# How do you solve the system of equations -x+7y=3 and -4x+28y=12 by the elimination method?

Feb 24, 2017

Infinite solutions.

#### Explanation:

If we multiply $- x + 7 y = 3$ by $4$ it leads to

$- 4 x + 28 y = 12$, the same as the second equation.

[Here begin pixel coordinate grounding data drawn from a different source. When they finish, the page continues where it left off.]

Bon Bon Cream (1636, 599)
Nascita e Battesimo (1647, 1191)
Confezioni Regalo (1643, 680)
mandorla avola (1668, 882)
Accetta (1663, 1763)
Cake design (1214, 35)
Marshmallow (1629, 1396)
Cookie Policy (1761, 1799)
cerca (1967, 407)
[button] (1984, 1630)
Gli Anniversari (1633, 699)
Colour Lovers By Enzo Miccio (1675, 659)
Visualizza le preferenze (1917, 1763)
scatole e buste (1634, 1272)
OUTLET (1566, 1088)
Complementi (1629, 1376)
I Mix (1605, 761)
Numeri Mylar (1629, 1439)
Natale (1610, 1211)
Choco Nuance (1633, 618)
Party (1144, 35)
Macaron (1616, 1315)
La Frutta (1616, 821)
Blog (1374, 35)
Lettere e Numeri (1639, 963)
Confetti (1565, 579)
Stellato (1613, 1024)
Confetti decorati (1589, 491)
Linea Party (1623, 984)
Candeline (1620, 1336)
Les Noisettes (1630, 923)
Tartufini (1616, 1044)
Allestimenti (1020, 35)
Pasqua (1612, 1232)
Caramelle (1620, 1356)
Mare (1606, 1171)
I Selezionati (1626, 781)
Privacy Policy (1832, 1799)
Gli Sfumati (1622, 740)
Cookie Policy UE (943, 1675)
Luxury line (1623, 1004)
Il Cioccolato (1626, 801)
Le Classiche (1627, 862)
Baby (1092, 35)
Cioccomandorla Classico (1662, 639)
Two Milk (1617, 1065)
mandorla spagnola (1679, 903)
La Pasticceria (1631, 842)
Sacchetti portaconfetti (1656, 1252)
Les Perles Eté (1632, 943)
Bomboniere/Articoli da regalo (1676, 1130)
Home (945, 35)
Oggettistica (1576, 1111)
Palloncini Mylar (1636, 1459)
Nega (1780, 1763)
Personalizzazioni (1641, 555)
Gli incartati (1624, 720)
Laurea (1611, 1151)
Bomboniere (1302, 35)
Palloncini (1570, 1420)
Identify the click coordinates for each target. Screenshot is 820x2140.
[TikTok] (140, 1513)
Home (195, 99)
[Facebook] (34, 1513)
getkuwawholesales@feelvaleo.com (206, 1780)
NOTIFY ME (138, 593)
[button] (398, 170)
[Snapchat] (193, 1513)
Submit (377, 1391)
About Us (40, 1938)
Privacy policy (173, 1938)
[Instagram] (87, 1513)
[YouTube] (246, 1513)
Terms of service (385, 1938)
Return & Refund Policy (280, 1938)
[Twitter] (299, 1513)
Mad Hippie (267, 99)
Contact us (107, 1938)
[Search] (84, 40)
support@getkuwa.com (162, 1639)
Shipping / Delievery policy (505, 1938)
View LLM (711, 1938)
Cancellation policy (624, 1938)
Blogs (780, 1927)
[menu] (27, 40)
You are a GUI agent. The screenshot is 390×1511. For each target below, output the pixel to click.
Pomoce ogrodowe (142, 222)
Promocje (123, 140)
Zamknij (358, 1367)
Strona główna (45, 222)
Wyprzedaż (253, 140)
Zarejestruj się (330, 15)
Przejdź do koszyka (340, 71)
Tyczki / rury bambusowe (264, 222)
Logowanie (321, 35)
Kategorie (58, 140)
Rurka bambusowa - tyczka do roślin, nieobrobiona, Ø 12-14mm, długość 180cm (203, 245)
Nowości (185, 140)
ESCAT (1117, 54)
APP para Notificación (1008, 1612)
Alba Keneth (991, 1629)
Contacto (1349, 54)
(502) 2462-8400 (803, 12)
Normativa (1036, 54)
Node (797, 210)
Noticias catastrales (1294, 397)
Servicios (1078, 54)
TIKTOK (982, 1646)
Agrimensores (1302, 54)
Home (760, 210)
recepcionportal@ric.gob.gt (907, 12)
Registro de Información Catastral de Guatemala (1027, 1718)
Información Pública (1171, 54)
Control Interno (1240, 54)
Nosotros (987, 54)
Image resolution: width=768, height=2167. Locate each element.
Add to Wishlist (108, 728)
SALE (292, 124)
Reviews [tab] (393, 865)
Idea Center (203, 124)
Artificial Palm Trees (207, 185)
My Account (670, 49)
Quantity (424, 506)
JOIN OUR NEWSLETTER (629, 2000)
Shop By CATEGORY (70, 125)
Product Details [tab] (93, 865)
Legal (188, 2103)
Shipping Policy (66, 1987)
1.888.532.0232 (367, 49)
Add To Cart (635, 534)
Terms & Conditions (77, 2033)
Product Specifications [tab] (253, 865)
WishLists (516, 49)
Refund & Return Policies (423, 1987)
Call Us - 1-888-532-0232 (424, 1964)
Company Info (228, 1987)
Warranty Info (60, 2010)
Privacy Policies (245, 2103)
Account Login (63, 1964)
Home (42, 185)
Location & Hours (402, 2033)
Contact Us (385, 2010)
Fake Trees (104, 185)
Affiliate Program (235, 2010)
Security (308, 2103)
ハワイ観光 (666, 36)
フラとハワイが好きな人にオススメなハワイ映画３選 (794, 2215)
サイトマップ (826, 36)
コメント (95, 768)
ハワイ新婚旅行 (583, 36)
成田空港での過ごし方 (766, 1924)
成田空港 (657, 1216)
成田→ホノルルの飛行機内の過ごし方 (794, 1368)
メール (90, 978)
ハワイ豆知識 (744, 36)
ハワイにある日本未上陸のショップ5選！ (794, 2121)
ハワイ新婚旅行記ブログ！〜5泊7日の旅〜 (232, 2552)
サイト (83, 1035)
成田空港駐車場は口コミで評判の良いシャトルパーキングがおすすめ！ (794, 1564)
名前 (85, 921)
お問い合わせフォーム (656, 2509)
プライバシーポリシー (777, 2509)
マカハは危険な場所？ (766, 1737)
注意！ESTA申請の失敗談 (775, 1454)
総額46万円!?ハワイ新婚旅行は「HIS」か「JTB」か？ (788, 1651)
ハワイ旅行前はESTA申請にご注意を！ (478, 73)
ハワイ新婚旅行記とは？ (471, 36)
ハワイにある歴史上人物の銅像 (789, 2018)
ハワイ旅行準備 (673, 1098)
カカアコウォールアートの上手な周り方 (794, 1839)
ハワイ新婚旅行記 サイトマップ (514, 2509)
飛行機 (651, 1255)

Hence $- x + 7 y = 3$ and $- 4 x + 28 y = 12$ represent same line

or two coinciding lines.

Now as $- x + 7 y = 3$ leads to $x = 7 y - 3$, any point $\left(7 k - 3 , k\right)$ falls on these lines and hence the sets of equation has infinite solutions as putting any value of $k$ will give a solution to 'two' equations.

Elimination method

Trying elimination method we have obtained $x = 7 y - 3$ from first equation and putting this in second eliminates $x$ and we get

$- 4 \left(7 y - 3\right) + 28 y = 12$

or $- 4 \times 7 y - 4 \times \left(- 3\right) + 28 y = 12$

or $- 28 y + 12 + 28 y = 12$

or $12 = 12$

When we have such pair of equations, as may be observed, we find that other variable too is eliminated and we get $a = a$, where $a$ is a real number (here $a = 12$). This denotes 'two' coinciding lines (when graphed) and infinite solutions.

Note - if we get two unequal numbers $a = b$, where $a$ and $b$ are two different numbers, this means two parallel lines. For example one can try for $- x + 7 y = 8$ and $- 4 x + 28 y = 12$.